The design of the present pilot study imposed some limitations on its findings. Firstly, the MoCA provides only a rough estimate of cognitive function compared with other cognitive scales, and may not provide a full and accurate assessment of each of the cognitive domains. Secondly, we used the equation AQDR = (94.5 – AQ)/(disease duration in years) to calculate the AQ deterioration rate in patients with PD. Indeed, AQDR is unable to truly reflect the pattern of deterioration in patients’ language function, but only the average rate of deterioration. Long-term follow-up of patients is essential for the study of the pattern of language function deterioration. Thirdly, as an explorative study that relied on small and convenient samples, the subjects may not be representative of the general PD population, and larger samples are required to confirm or modify our results.

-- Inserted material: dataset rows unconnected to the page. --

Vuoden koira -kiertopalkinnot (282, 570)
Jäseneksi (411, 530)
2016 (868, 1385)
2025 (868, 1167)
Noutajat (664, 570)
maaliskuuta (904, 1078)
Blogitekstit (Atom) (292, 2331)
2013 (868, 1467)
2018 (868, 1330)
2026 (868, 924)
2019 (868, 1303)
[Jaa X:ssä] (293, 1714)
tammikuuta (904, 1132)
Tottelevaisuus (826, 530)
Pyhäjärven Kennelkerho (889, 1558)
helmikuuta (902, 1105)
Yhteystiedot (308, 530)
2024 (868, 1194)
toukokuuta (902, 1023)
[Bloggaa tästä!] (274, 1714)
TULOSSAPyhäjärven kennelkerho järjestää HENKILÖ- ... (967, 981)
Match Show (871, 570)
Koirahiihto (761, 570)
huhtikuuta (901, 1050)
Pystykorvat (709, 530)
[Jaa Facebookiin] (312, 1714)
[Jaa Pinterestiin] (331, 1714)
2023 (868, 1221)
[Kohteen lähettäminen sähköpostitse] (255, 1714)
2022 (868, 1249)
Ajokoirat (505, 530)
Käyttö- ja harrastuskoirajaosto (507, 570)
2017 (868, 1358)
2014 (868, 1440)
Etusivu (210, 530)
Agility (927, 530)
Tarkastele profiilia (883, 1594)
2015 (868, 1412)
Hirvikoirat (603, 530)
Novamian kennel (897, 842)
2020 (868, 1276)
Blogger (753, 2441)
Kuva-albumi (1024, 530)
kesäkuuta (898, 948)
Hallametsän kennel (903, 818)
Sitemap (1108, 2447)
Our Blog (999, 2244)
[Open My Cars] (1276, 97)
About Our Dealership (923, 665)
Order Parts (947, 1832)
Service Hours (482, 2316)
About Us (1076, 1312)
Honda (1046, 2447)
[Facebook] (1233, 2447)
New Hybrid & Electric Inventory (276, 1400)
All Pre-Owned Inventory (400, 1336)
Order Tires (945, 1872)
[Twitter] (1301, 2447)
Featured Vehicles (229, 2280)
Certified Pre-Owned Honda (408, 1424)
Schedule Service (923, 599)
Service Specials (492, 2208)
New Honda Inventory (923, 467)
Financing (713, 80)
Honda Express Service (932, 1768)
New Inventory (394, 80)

Our work constitutes a preliminary characterization and assessment of factors influencing language impairment in PD. Yet, our results strongly indicate that language disability in PD applies only to a distinct subset of PD patients, and late onset is an independent risk factor. Identifying the PD patients who are at high risk of language dysfunction and establishing the factors that influence language disorder, is important for improving the quality of life of these patients.

Consent

Written informed consent was obtained from the patient for the publication of this report and any accompanying images.